FIG. 9 is a flowchart illustrating a method of detecting a caption from a golf match moving picture. The candidate frame selection unit 111 of FIG. 1 receives the golf match moving picture (S910). In this case, corresponding genre information, namely, golf information may be inputted by a user or may be extracted from the moving picture from a user terminal according to an EPG to be used. When receiving the golf match moving picture, the candidate frame selection unit 111 may select a long view as a candidate frame set according to a corresponding genre as the cases of baseball and soccer (S920).
On the other hand, when the long view is selected as the candidate frame set as described above, the caption domain determination unit 112 determines expectation caption domains 1010 through 1040 which may include a caption, from the candidate frame set, as shown in FIG. 10 (S930). The domains which may include a caption may be detected similarly to the method described with reference to FIG. 2.
In the case of golf, since a position of a target caption may be changed in temporarily changed long views, target caption candidate domains are determined by using repetition of a color pattern, and repetition of temporal position is not used. Namely, the target caption candidate selection unit 121 of FIG. 1 accumulates the expectation caption domains detected by the caption domain detector 110 and determines the accumulated domains whose repetition of the color pattern is greater than a threshold value as the target caption candidate domains (S940 and S950).

**Data excerpt:**
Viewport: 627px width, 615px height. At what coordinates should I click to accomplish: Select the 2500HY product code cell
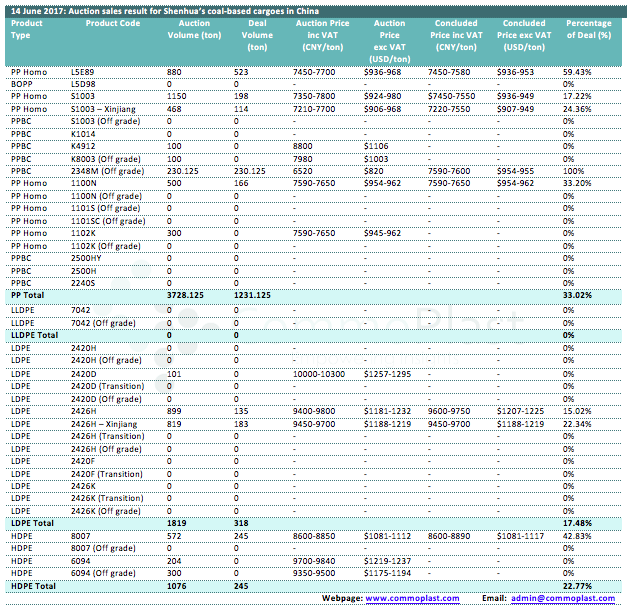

**The tasks:**
1. List every step label in the form "S" followed by a number that the golf caption text mentions.
2. Retype the stretch of the golf caption text from "FIG. 9 is a" through "and soccer (S920).".

**Worked solutions:**
1. S910, S920, S930, S940, S950

2.
FIG. 9 is a flowchart illustrating a method of detecting a caption from a golf match moving picture. The candidate frame selection unit 111 of FIG. 1 receives the golf match moving picture (S910). In this case, corresponding genre information, namely, golf information may be inputted by a user or may be extracted from the moving picture from a user terminal according to an EPG to be used. When receiving the golf match moving picture, the candidate frame selection unit 111 may select a long view as a candidate frame set according to a corresponding genre as the cases of baseball and soccer (S920).